2017 budget brings blow for self-employed therapists
In his first budget as chancellor, Philip Hammond delivered several blows to the self-employed and small business owners.
As of April 2018 self-employed therapists will see their Class 4 national insurance contributions (paid by those earning over £8,060 a year) rise by 1% to 10%. This will further increase to 11% in April 2019. The chancellor justified the increases by saying the extra taxes will raise £145 million a year by 2021-22, making up the current cost to public finance as a result of lower national insurance contributions from self-employed workers, forecast to cost £5 billion this year alone. The change could have significant ramifications for those who rent rooms or salon owners who operate as sole traders, said the National Hairdressers Federation.
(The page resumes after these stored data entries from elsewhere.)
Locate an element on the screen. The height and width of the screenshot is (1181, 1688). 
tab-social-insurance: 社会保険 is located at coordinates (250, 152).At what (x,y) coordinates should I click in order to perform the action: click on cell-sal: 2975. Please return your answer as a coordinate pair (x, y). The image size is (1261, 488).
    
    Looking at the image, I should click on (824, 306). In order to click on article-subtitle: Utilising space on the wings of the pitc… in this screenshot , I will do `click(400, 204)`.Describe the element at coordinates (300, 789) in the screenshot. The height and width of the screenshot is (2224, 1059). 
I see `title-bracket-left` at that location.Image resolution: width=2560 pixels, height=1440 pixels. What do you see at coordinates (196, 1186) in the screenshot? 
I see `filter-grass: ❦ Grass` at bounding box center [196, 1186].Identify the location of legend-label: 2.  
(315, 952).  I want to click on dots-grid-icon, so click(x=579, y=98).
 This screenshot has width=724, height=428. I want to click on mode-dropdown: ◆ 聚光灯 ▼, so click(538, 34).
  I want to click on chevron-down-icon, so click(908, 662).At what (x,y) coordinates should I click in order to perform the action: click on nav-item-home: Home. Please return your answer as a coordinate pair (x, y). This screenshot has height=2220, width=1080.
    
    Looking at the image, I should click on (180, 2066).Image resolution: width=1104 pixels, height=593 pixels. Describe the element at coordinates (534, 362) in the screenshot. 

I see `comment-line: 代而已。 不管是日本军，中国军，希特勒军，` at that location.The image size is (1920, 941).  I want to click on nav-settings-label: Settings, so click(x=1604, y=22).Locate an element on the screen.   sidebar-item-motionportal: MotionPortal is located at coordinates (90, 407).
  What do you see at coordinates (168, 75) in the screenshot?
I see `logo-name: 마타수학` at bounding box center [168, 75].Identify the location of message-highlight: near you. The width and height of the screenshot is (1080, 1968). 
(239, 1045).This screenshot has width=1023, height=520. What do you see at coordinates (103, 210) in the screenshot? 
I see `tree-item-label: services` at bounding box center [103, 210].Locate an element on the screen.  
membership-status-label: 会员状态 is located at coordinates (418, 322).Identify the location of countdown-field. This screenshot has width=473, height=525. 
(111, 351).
Hammond also announced changes to the tax-free dividend allowance for directors and shareholders to level out what he called an “unfair discrepancy” between the total tax paid by employed workers compared to small business owners. The allowance is to decrease from £5,000 to £2,000 from April 2018.
One potentially positive outcome for SMEs is that the Government is to give a £300 million fund to local councils to give struggling businesses a discretionary relief, following the recently announced higher business rates. In a further attempt to soften the blow, Hammond said that no business currently exiting small business rate relief will have to pay more than £50 extra a month when the changes come into effect next year.
NHF chief executive Hilary Hall commented: “Knowing there will now be a cap on any increase in their bill will be reassuring for many small salon businesses facing real hardship because of suddenly finding themselves ineligible for small business rate relief.
"However, we are disappointed that the chancellor did not use the opportunity of the budget to set out any plan for a more fundamental reform of business rates. Mr Hammond has indicated he is open to reform in the ‘medium term’. We’d argue the speed of change on the high street and the continuing threat from online retailers means there is now in fact an urgent need for business rates to be rethought.”